Un stress au quotidien parfois difficile à supporter confie Gildas : «Certains éleveurs sont désemparés. Ils ont besoin d’un soutien psychologique ou de temps pour pouvoir souffler. La MSA — Mutualité Sociale Agricole — propose une aide au répit. Un dispositif essentiel que la Confédération paysanne aimerait voir davantage mis en avant et diffusé sur le territoire.»
Le syndicat réclame également des ajustements de la Politique Agricole Commune (PAC) pour prendre en compte les pertes d'animaux liées à ces maladies : «Certaines aides dépendent du nombre d’animaux par hectare, ce qui peut pénaliser les exploitations affectées par des pertes.»

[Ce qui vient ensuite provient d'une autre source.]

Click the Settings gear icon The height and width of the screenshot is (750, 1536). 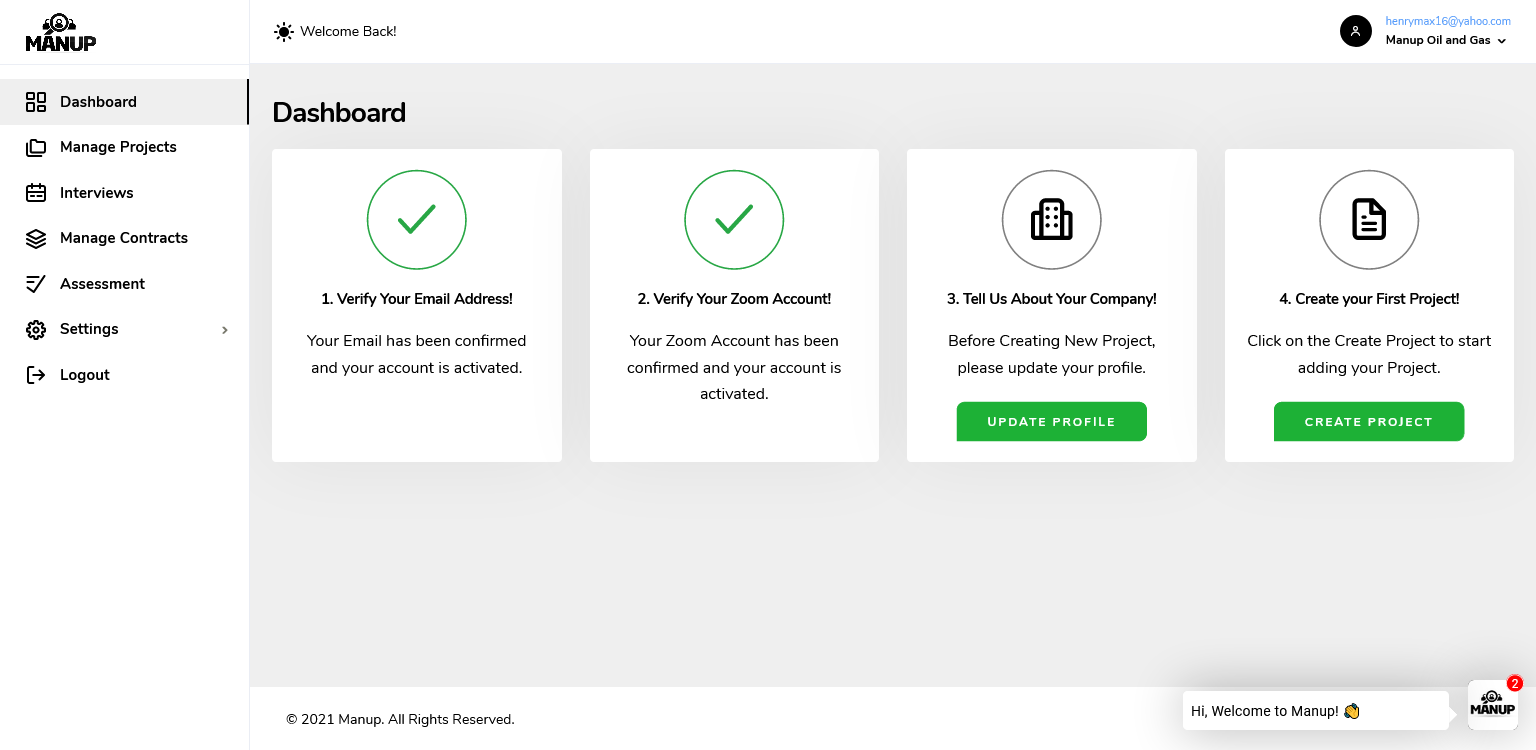point(36,329)
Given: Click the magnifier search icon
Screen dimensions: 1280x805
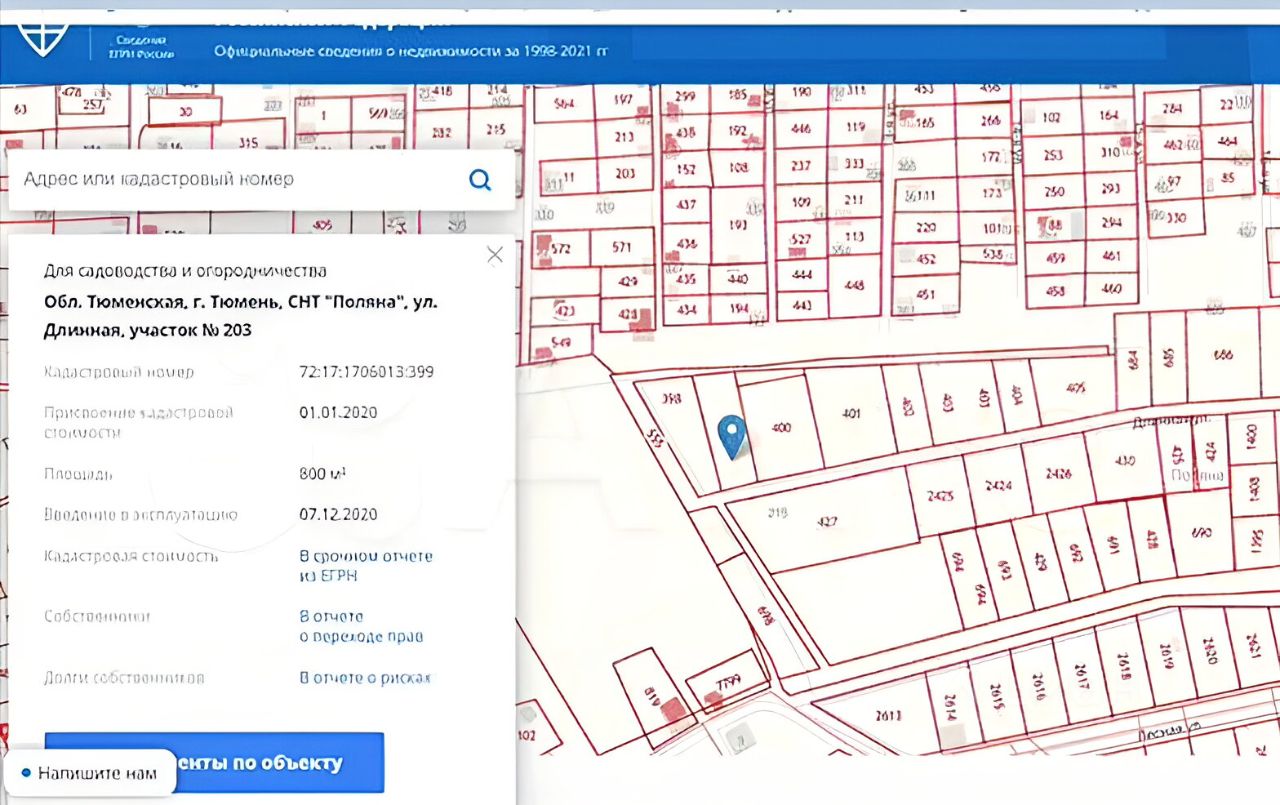Looking at the screenshot, I should click(480, 180).
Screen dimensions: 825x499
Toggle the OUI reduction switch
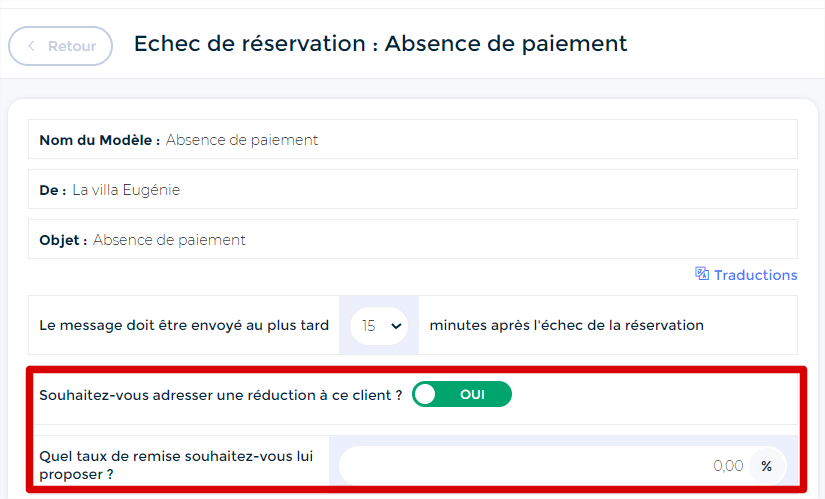pyautogui.click(x=461, y=394)
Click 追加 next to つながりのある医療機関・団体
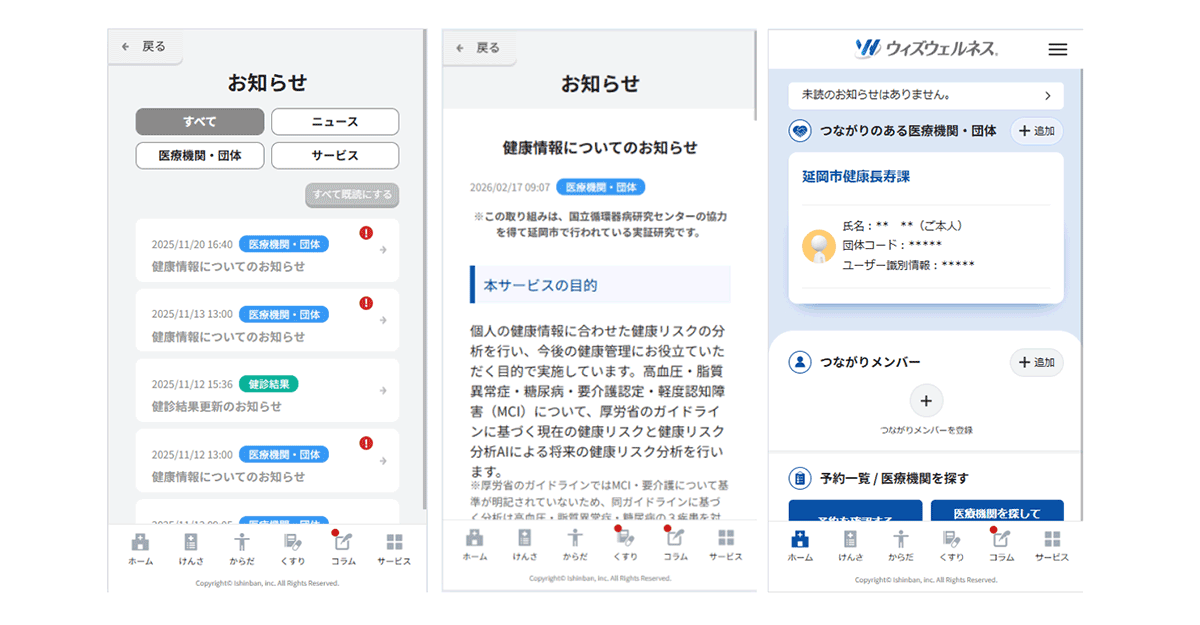 pos(1036,131)
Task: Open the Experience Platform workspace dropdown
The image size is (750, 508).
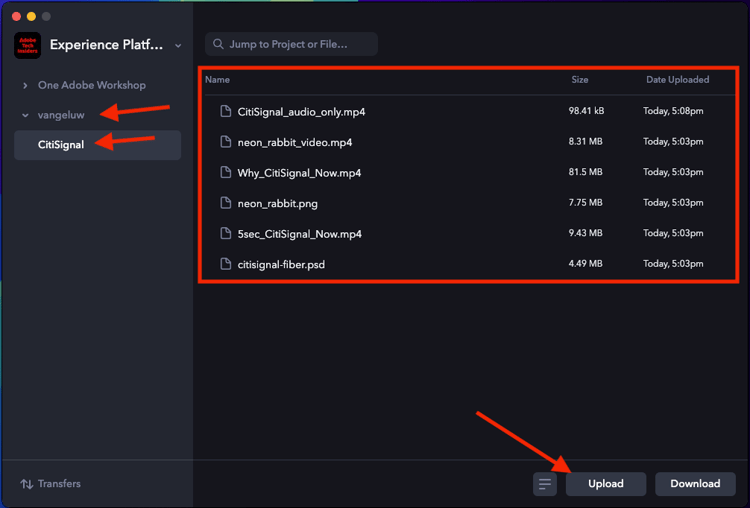Action: (x=178, y=45)
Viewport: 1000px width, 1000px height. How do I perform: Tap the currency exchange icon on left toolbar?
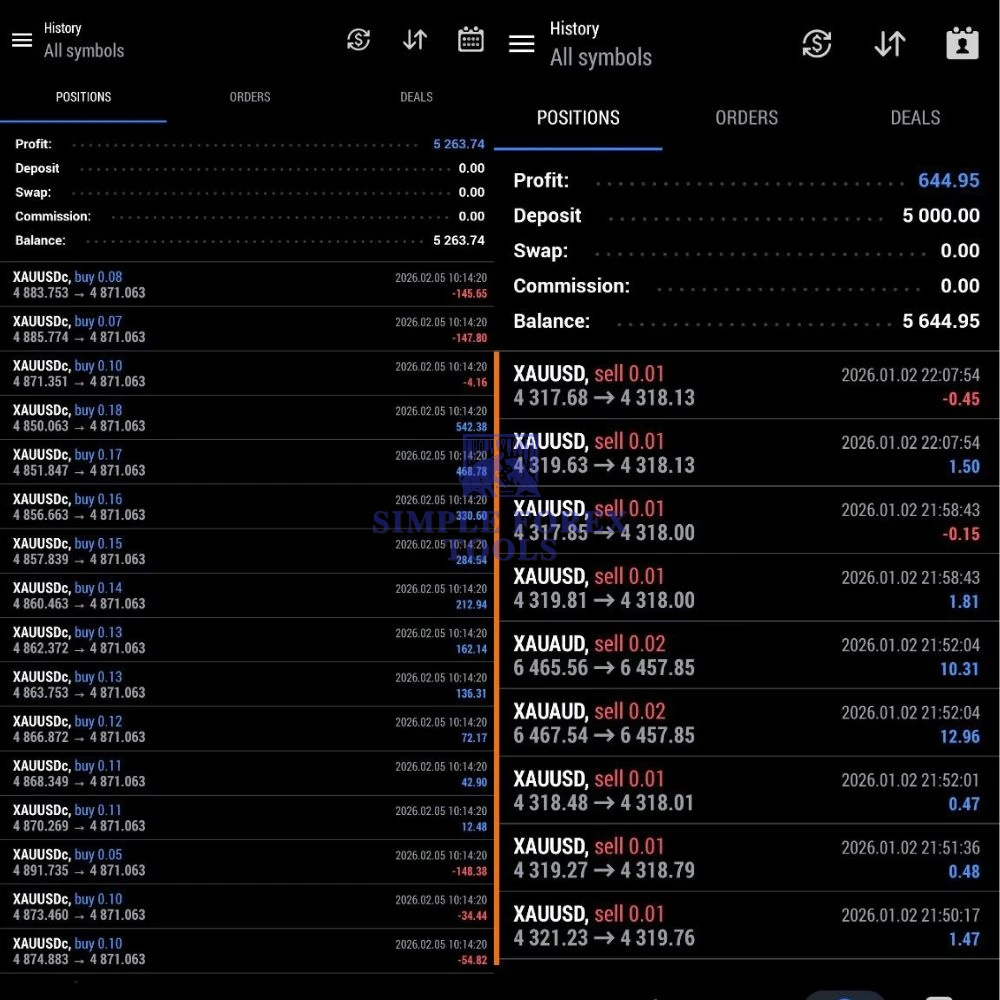357,40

Au-delà d’une indemnisation pour les pertes directes, la FDSEA demande la prise en compte des pertes indirectes : «Des risques de stérilité pour les taureaux, des vaches qui n'arrivent pas à terme, qui ont plus de mal à être gestante, moins de lait... Cela affecte les naissances et l'activité des éleveurs» décrit la présidente du syndicat.
En plus de ces risques, les éleveurs doivent composer avec d’autres frais comme les prises de sang nécessaires à l’exportation des broutards pour Clémence : «Par exemple, avec la MHE, les laboratoires demandent 11 euros par veau pour au moins 10 veaux, mais si c’est moins, ça monte à 16 euros par veau. À quel moment c’est entendable ?», s’insurge l’éleveuse.
Une fois la vague passée ?
«Maintenant c’est la FCO et la MHE, demain on ne sait pas quelle autre maladie pourront toucher les élevages» s’interroge Gildas.
Les éleveurs attendent un travail sur le suivi des sérotypes et sur la génétique des troupeaux pour développer leur immunité. «Il faut que les éleveurs soient mieux accompagnés pour résister au passage des virus.»
De son côté, Clémence aimerait avoir la possibilité de faire elle-même certains actes vétérinaires : «Nous sommes pieds et mains liés. Pour certains actes, nous pourrions les réaliser nous-même, mais nous devons faire appel aux vétérinaires. On paie le déplacement, l’acte et le produit. On est obligé de mettre la main à la poche, et d’un département à l’autre, ça peut passer du simple au double. C'est un métier qu'on aime, sinon on ne le ferait pas, mais c'est aussi notre gagne-pain. On ne fait pas n'importe quoi avec nos animaux.» Elle ajoute : «Plus largement, j'aimerais une reconnaissance de l'implication des éleveurs, de la charge autant financière que mentale. Mais ça dépasse la question sanitaire.»